Problem |
Search the data for the string "will" and copy each line where it turns up.

──────── The data ────────

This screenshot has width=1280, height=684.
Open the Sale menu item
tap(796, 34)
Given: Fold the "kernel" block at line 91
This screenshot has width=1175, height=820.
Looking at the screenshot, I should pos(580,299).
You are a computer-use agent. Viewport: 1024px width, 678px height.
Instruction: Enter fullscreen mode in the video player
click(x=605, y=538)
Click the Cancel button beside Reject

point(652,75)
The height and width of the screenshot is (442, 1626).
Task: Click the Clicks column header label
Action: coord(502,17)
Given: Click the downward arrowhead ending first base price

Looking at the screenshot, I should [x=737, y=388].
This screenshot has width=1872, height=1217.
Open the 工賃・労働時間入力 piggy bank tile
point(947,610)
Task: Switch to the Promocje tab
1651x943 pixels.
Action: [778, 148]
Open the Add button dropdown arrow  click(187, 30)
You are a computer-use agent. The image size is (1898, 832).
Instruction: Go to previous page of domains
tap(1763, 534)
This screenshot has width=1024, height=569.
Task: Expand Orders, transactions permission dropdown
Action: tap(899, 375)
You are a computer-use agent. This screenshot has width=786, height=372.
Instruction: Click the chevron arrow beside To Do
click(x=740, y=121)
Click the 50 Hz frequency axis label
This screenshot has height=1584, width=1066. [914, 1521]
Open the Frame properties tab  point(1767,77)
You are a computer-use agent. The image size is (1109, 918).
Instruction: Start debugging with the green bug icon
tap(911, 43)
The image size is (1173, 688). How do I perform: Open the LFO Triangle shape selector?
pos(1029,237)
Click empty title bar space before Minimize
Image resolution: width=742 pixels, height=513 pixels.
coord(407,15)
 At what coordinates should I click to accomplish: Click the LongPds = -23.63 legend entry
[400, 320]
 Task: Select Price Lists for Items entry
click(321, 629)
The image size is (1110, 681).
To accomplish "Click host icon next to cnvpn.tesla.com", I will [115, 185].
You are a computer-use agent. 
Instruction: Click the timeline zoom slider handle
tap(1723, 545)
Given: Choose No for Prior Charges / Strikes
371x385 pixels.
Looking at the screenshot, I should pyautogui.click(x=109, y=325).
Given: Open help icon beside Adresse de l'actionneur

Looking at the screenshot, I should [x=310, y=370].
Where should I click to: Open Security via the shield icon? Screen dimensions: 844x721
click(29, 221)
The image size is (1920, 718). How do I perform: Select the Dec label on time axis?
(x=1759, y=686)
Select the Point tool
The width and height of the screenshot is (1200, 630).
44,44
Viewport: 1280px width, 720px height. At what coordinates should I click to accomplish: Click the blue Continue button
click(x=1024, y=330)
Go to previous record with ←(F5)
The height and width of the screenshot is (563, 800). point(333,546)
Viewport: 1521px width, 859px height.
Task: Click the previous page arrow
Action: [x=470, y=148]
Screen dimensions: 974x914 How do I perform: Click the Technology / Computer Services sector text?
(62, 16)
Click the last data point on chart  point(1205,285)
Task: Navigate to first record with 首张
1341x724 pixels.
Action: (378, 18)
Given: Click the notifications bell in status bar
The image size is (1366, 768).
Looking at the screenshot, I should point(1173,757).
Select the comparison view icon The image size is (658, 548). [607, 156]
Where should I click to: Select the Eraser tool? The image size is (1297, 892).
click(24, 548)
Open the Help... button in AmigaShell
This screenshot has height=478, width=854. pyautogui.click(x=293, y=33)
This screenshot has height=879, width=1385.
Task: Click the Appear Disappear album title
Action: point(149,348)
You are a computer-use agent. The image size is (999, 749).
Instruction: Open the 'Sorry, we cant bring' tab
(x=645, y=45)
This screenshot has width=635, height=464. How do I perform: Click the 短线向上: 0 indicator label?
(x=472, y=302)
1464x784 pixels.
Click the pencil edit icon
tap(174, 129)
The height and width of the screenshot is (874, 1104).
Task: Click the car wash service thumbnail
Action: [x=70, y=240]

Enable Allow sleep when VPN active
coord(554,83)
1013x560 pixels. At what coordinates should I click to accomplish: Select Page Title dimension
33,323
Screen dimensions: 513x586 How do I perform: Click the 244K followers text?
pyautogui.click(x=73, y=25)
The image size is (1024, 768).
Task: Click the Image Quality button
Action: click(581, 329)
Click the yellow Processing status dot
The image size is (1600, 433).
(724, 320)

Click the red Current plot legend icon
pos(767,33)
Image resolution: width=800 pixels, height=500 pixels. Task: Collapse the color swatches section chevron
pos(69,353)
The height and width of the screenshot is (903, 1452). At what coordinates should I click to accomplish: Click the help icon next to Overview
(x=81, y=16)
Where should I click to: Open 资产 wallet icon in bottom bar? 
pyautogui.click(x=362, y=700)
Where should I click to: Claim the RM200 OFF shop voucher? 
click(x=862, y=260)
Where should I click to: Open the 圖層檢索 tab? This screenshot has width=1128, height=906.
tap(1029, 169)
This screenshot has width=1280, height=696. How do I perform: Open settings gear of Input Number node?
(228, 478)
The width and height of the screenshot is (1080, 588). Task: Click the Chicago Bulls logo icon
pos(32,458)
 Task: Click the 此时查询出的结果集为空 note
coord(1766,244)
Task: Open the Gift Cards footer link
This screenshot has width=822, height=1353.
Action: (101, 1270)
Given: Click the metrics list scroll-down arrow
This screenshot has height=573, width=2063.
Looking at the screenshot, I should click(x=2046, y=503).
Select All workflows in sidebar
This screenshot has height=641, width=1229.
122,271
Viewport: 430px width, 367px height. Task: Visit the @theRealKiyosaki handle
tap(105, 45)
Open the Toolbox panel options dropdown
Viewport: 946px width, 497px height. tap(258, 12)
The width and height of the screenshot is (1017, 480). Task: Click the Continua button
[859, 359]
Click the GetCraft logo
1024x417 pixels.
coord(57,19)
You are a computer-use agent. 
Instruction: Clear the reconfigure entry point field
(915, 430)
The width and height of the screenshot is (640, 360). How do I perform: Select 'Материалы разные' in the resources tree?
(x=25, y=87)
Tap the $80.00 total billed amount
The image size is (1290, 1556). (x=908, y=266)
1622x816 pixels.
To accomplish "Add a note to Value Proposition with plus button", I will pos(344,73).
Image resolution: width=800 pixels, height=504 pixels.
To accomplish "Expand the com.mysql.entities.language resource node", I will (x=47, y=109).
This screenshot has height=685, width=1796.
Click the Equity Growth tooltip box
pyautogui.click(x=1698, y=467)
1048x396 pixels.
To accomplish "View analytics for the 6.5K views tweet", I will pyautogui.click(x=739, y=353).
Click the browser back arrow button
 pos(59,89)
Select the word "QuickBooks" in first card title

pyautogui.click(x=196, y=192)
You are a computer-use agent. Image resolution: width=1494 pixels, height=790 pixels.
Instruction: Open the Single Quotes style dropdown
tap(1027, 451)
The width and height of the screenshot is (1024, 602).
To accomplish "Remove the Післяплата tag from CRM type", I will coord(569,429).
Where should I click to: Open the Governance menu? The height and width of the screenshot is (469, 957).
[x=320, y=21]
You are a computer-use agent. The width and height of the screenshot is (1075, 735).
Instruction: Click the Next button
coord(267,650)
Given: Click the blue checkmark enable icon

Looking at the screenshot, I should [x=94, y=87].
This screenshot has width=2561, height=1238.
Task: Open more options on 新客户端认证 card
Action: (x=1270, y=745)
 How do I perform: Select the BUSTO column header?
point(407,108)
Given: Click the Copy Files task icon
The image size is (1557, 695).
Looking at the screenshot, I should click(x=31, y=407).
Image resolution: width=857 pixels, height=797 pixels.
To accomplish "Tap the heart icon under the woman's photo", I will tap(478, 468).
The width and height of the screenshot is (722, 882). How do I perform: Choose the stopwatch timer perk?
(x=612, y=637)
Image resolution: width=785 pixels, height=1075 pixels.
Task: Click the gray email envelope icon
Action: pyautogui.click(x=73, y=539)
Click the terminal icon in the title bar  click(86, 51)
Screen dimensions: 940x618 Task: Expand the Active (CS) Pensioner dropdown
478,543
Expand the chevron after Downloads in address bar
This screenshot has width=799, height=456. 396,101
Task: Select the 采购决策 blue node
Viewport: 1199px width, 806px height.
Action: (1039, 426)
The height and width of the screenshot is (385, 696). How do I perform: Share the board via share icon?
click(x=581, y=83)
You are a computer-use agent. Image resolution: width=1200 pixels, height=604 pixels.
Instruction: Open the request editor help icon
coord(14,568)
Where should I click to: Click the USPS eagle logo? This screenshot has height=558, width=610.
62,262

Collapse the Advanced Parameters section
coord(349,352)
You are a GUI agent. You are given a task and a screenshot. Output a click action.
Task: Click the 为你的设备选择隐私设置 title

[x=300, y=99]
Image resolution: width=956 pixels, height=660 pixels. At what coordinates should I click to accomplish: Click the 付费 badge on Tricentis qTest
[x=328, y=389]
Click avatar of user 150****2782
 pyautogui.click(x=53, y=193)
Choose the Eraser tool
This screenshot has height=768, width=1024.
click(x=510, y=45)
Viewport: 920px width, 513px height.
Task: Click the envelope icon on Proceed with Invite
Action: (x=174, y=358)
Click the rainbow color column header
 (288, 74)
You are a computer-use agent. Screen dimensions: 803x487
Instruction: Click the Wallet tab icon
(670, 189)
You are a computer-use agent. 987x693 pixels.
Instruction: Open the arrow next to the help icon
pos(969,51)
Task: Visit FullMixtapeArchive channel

────────

Answer box |
To accomplish "Click host icon next to cnvpn.tesla.com", I will [115, 185].
To accomplish "Add a note to Value Proposition with plus button", I will pos(344,73).
To accomplish "Expand the com.mysql.entities.language resource node", I will (x=47, y=109).
To accomplish "View analytics for the 6.5K views tweet", I will pyautogui.click(x=739, y=353).
To accomplish "Remove the Післяплата tag from CRM type", I will coord(569,429).
To accomplish "Tap the heart icon under the woman's photo", I will tap(478, 468).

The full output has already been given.